Jeff Passan, Ken Rosenthal and others are reporting within the last few minutes that the 2020 draft will only be 5 rounds long. Any player that isn’t drafted will only be able to sign for a $20,000 signing bonus, although teams won’t be limited in the number of undrafted players they can sign.
Amateur draft will be five rounds, sources tell me and @EvanDrellich. Teams can sign unlimited number players after that for $20,000 each. Also reporting: @JeffPassan.
— Ken Rosenthal (@Ken_Rosenthal) May 8, 2020
Passan notes that there was a proposal for a 10-round draft instead, but a deal on that format couldn’t be hammered out. Yesterday, J.J. Cooper at Baseball America said almost every front office and scouting department in the league wanted the 10-round format, but suspected the owners would get their way on the 5-round draft (and avoid having to pay 5 more rounds’ worth of bonuses).
That’s a sentiment that Passan seems to allude to in his tweets breaking the news.
There remains a significant divide within the team side on the draft. A majority of front offices were pushing for a longer draft, recognizing the value reaped even in later rounds can be immense. Pushback to keep the draft as short as possible from some owners was strong.
— Jeff Passan (@JeffPassan) May 8, 2020
In his piece for Baseball America, Cooper estimates the 5-round difference would save owners more than $29.5 million as a group. The experts at Baseball America also expect the 5-round draft to be made up of mostly college players, with more high schoolers going to college instead of taking the $20,000 bonus that may be hundreds of thousands less than they would have earned in any other year.
Cooper notes the difference between being Mr. Irrelevant in the 5-round draft and a non-drafted player isn’t so irrelevant — the slot bonus for the last player in the draft will be $324,100, more than $300,000 more than any undrafted player could earn.

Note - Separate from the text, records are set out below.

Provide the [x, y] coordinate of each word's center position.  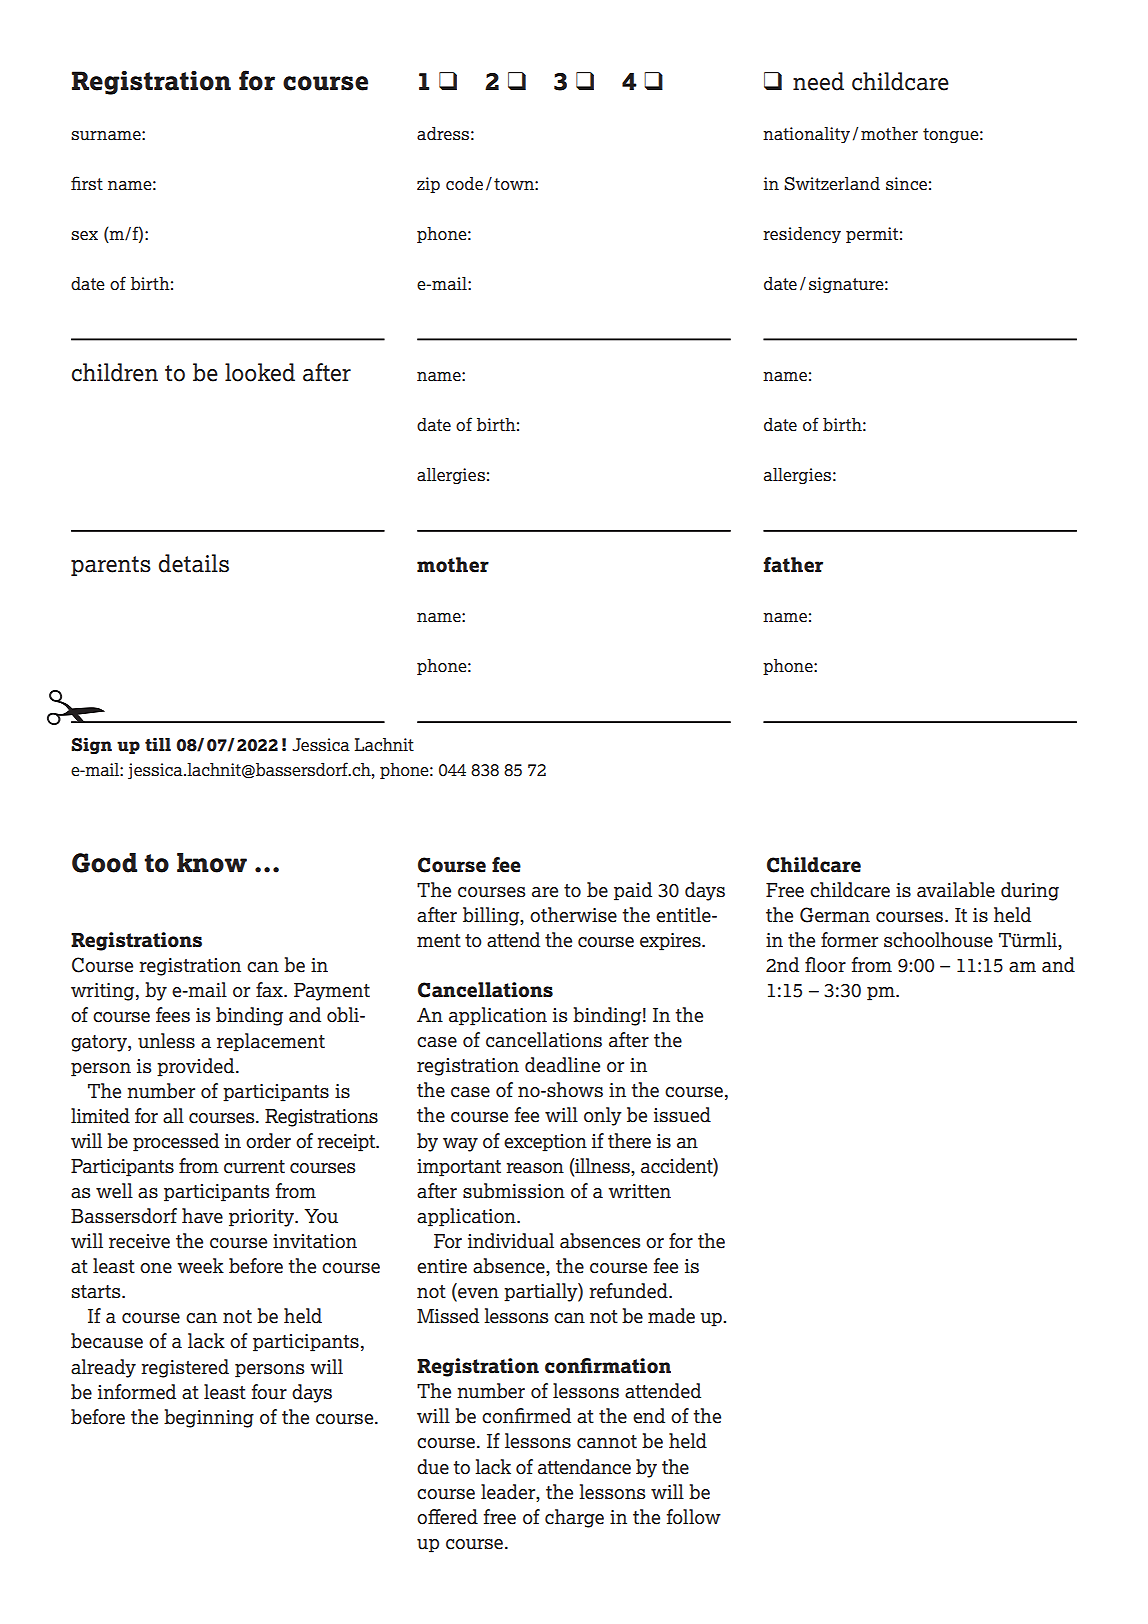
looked [260, 372]
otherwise [573, 915]
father [793, 565]
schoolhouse [938, 940]
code [464, 184]
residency [802, 235]
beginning [209, 1418]
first [87, 183]
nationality [806, 135]
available [956, 890]
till [158, 744]
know [212, 863]
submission [514, 1191]
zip [428, 185]
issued [682, 1115]
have [202, 1216]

That’s one of the reasons why this is a move that could have a ripple effect across all farm systems for years to come. If more high schoolers choose to go to college, it could lead to a lower overall talent pool for the next few years until those players become draft-eligible again, unless those players decide to go the Junior College route instead (which would, in turn, dramatically affect college baseball).